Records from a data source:
..........
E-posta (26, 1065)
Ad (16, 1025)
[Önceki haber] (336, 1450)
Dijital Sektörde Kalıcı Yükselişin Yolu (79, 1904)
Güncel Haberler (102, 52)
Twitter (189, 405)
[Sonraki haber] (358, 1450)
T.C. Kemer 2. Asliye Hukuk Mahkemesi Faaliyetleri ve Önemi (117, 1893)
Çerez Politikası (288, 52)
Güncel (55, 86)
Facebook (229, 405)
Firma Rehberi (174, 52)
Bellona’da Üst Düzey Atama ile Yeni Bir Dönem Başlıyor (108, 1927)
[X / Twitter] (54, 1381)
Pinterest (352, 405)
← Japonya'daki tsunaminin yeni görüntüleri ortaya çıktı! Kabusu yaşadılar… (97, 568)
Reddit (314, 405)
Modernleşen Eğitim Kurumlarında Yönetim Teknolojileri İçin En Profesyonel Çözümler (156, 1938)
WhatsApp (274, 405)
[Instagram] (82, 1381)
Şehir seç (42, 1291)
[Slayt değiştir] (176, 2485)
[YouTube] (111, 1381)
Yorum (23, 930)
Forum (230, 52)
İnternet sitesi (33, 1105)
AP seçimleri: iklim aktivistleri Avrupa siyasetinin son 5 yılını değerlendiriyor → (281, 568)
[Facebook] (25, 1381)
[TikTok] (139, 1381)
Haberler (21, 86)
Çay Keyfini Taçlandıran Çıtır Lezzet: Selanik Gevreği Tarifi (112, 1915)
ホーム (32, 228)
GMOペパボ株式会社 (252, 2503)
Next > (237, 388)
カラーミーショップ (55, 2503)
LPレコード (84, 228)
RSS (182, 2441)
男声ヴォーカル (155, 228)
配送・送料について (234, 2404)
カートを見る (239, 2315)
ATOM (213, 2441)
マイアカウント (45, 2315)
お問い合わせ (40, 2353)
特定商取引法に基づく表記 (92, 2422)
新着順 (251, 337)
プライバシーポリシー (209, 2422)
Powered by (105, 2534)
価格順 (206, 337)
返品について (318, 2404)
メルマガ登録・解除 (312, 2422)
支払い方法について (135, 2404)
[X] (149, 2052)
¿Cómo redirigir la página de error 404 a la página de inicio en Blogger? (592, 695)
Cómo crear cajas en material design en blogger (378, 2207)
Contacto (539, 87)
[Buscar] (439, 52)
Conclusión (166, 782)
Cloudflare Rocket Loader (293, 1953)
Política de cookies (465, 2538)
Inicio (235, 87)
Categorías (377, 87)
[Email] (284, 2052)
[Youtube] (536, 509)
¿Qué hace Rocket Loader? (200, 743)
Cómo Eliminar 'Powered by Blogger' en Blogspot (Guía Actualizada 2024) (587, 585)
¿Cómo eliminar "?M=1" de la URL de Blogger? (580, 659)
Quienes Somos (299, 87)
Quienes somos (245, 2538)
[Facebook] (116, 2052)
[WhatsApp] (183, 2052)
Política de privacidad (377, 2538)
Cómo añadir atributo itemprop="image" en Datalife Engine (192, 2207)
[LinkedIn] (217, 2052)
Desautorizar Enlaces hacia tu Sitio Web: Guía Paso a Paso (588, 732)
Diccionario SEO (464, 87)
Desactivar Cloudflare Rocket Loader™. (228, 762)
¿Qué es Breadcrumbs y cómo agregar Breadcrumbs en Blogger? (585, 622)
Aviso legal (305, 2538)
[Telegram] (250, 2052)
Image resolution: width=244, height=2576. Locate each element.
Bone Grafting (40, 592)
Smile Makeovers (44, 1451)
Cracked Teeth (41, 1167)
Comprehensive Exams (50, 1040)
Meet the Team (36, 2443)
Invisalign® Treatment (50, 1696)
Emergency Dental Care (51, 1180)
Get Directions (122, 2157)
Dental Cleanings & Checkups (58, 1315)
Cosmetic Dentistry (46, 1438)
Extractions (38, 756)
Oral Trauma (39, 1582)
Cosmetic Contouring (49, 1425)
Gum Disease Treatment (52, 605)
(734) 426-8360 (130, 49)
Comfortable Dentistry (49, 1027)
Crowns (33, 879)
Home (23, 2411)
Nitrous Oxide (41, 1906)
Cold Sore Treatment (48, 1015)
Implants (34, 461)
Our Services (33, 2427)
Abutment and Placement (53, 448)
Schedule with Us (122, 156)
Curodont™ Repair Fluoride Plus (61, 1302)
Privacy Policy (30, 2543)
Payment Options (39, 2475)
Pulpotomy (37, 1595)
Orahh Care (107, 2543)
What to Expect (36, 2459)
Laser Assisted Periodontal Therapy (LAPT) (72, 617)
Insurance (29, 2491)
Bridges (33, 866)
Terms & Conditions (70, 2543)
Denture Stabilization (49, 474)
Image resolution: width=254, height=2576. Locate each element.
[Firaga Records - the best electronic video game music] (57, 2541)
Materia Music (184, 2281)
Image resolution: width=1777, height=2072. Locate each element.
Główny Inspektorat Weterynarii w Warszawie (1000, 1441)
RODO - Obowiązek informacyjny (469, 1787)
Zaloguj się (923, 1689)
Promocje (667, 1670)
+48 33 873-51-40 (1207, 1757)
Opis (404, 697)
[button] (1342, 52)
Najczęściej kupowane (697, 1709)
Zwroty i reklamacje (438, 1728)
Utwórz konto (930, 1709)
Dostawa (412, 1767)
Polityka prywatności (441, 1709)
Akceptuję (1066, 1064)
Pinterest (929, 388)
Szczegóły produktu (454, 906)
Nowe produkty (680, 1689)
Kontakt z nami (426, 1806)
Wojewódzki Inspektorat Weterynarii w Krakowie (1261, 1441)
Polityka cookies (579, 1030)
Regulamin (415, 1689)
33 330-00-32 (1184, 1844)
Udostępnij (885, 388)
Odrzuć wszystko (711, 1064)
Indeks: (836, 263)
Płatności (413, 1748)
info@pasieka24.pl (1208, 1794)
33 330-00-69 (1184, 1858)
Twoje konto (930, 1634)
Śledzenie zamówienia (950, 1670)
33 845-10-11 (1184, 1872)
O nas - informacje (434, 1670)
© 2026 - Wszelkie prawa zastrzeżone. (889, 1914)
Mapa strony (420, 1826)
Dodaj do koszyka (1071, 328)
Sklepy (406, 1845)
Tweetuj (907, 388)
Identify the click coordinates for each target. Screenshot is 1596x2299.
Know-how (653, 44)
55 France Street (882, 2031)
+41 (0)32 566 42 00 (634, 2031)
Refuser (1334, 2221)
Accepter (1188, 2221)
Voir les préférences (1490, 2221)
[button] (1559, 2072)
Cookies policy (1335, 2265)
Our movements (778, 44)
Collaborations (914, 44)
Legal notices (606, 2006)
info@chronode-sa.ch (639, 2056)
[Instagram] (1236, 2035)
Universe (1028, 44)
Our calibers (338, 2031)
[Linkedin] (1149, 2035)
..........
_PROBLEM DETAILS_
Write out every line of the records exactly.

_EXERCISE RESULT_
E-posta (26, 1065)
Ad (16, 1025)
[Önceki haber] (336, 1450)
Dijital Sektörde Kalıcı Yükselişin Yolu (79, 1904)
Güncel Haberler (102, 52)
Twitter (189, 405)
[Sonraki haber] (358, 1450)
T.C. Kemer 2. Asliye Hukuk Mahkemesi Faaliyetleri ve Önemi (117, 1893)
Çerez Politikası (288, 52)
Güncel (55, 86)
Facebook (229, 405)
Firma Rehberi (174, 52)
Bellona’da Üst Düzey Atama ile Yeni Bir Dönem Başlıyor (108, 1927)
[X / Twitter] (54, 1381)
Pinterest (352, 405)
← Japonya'daki tsunaminin yeni görüntüleri ortaya çıktı! Kabusu yaşadılar… (97, 568)
Reddit (314, 405)
Modernleşen Eğitim Kurumlarında Yönetim Teknolojileri İçin En Profesyonel Çözümler (156, 1938)
WhatsApp (274, 405)
[Instagram] (82, 1381)
Şehir seç (42, 1291)
[Slayt değiştir] (176, 2485)
[YouTube] (111, 1381)
Yorum (23, 930)
Forum (230, 52)
İnternet sitesi (33, 1105)
AP seçimleri: iklim aktivistleri Avrupa siyasetinin son 5 yılını değerlendiriyor → (281, 568)
[Facebook] (25, 1381)
[TikTok] (139, 1381)
Haberler (21, 86)
Çay Keyfini Taçlandıran Çıtır Lezzet: Selanik Gevreği Tarifi (112, 1915)
ホーム (32, 228)
GMOペパボ株式会社 (252, 2503)
Next > (237, 388)
カラーミーショップ (55, 2503)
LPレコード (84, 228)
RSS (182, 2441)
男声ヴォーカル (155, 228)
配送・送料について (234, 2404)
カートを見る (239, 2315)
ATOM (213, 2441)
マイアカウント (45, 2315)
お問い合わせ (40, 2353)
特定商取引法に基づく表記 (92, 2422)
新着順 (251, 337)
プライバシーポリシー (209, 2422)
Powered by (105, 2534)
価格順 (206, 337)
返品について (318, 2404)
メルマガ登録・解除 (312, 2422)
支払い方法について (135, 2404)
[X] (149, 2052)
¿Cómo redirigir la página de error 404 a la página de inicio en Blogger? (592, 695)
Cómo crear cajas en material design en blogger (378, 2207)
Contacto (539, 87)
[Buscar] (439, 52)
Conclusión (166, 782)
Cloudflare Rocket Loader (293, 1953)
Política de cookies (465, 2538)
Inicio (235, 87)
Categorías (377, 87)
[Email] (284, 2052)
[Youtube] (536, 509)
¿Qué hace Rocket Loader? (200, 743)
Cómo Eliminar 'Powered by Blogger' en Blogspot (Guía Actualizada 2024) (587, 585)
¿Cómo eliminar "?M=1" de la URL de Blogger? (580, 659)
Quienes Somos (299, 87)
Quienes somos (245, 2538)
[Facebook] (116, 2052)
[WhatsApp] (183, 2052)
Política de privacidad (377, 2538)
Cómo añadir atributo itemprop="image" en Datalife Engine (192, 2207)
[LinkedIn] (217, 2052)
Desautorizar Enlaces hacia tu Sitio Web: Guía Paso a Paso (588, 732)
Diccionario SEO (464, 87)
Desactivar Cloudflare Rocket Loader™. (228, 762)
¿Qué es Breadcrumbs y cómo agregar Breadcrumbs en Blogger? (585, 622)
Aviso legal (305, 2538)
[Telegram] (250, 2052)
Image resolution: width=244, height=2576. Locate each element.
Bone Grafting (40, 592)
Smile Makeovers (44, 1451)
Cracked Teeth (41, 1167)
Comprehensive Exams (50, 1040)
Meet the Team (36, 2443)
Invisalign® Treatment (50, 1696)
Emergency Dental Care (51, 1180)
Get Directions (122, 2157)
Dental Cleanings & Checkups (58, 1315)
Cosmetic Dentistry (46, 1438)
Extractions (38, 756)
Oral Trauma (39, 1582)
Cosmetic Contouring (49, 1425)
Gum Disease Treatment (52, 605)
(734) 426-8360 (130, 49)
Comfortable Dentistry (49, 1027)
Crowns (33, 879)
Home (23, 2411)
Nitrous Oxide (41, 1906)
Cold Sore Treatment (48, 1015)
Implants (34, 461)
Our Services (33, 2427)
Abutment and Placement (53, 448)
Schedule with Us (122, 156)
Curodont™ Repair Fluoride Plus (61, 1302)
Privacy Policy (30, 2543)
Payment Options (39, 2475)
Pulpotomy (37, 1595)
Orahh Care (107, 2543)
What to Expect (36, 2459)
Laser Assisted Periodontal Therapy (LAPT) (72, 617)
Insurance (29, 2491)
Bridges (33, 866)
Terms & Conditions (70, 2543)
Denture Stabilization (49, 474)
Image resolution: width=254, height=2576. Locate each element.
[Firaga Records - the best electronic video game music] (57, 2541)
Materia Music (184, 2281)
Image resolution: width=1777, height=2072. Locate each element.
Główny Inspektorat Weterynarii w Warszawie (1000, 1441)
RODO - Obowiązek informacyjny (469, 1787)
Zaloguj się (923, 1689)
Promocje (667, 1670)
+48 33 873-51-40 (1207, 1757)
Opis (404, 697)
[button] (1342, 52)
Najczęściej kupowane (697, 1709)
Zwroty i reklamacje (438, 1728)
Utwórz konto (930, 1709)
Dostawa (412, 1767)
Polityka prywatności (441, 1709)
Akceptuję (1066, 1064)
Pinterest (929, 388)
Szczegóły produktu (454, 906)
Nowe produkty (680, 1689)
Kontakt z nami (426, 1806)
Wojewódzki Inspektorat Weterynarii w Krakowie (1261, 1441)
Polityka cookies (579, 1030)
Regulamin (415, 1689)
33 330-00-32 (1184, 1844)
Udostępnij (885, 388)
Odrzuć wszystko (711, 1064)
Indeks: (836, 263)
Płatności (413, 1748)
info@pasieka24.pl (1208, 1794)
33 330-00-69 (1184, 1858)
Twoje konto (930, 1634)
Śledzenie zamówienia (950, 1670)
33 845-10-11 (1184, 1872)
O nas - informacje (434, 1670)
© 2026 - Wszelkie prawa zastrzeżone. (889, 1914)
Mapa strony (420, 1826)
Dodaj do koszyka (1071, 328)
Sklepy (406, 1845)
Tweetuj (907, 388)
Identify the click coordinates for each target. Screenshot is 1596x2299.
Know-how (653, 44)
55 France Street (882, 2031)
+41 (0)32 566 42 00 (634, 2031)
Refuser (1334, 2221)
Accepter (1188, 2221)
Voir les préférences (1490, 2221)
[button] (1559, 2072)
Cookies policy (1335, 2265)
Our movements (778, 44)
Collaborations (914, 44)
Legal notices (606, 2006)
info@chronode-sa.ch (639, 2056)
[Instagram] (1236, 2035)
Universe (1028, 44)
Our calibers (338, 2031)
[Linkedin] (1149, 2035)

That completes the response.